> **SHORT PROBLEM**: Which lines in the records below contain the string "icon", matching case exactly? Copy each of those lines in full.
──────────
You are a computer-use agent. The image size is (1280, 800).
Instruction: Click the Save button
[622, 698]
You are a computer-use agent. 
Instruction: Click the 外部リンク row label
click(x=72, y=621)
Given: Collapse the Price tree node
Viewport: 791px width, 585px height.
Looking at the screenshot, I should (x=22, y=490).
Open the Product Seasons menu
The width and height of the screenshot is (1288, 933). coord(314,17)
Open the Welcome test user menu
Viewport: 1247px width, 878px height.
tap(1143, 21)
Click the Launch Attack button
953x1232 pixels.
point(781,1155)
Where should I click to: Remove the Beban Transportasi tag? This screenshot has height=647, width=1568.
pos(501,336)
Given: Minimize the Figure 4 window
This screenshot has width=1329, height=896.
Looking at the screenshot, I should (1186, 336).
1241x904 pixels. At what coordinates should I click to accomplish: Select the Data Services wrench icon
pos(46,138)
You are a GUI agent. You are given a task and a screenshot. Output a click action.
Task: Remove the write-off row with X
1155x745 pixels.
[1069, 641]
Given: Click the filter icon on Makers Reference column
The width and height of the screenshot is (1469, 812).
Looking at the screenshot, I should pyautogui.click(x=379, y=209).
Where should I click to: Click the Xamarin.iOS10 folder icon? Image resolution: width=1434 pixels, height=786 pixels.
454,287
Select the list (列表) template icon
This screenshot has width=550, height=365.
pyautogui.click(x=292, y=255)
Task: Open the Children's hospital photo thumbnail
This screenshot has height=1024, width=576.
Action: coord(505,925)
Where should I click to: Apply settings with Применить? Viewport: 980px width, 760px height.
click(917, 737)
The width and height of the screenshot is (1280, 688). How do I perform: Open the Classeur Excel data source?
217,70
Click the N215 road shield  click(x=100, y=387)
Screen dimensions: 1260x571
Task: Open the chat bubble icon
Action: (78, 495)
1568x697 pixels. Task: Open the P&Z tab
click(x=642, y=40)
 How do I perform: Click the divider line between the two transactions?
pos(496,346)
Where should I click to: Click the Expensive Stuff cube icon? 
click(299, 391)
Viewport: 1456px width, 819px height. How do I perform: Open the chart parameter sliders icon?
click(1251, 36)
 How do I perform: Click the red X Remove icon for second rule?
──────────
> **THE ANSWER**:
1241x904 pixels. At what coordinates should I click to accomplish: Select the Data Services wrench icon
Given: Click the filter icon on Makers Reference column
Where should I click to: Click the Xamarin.iOS10 folder icon? Image resolution: width=1434 pixels, height=786 pixels.
Select the list (列表) template icon
Task: Open the chat bubble icon
Where should I click to: Click the Expensive Stuff cube icon? 
Viewport: 1456px width, 819px height. How do I perform: Open the chart parameter sliders icon?
 How do I perform: Click the red X Remove icon for second rule?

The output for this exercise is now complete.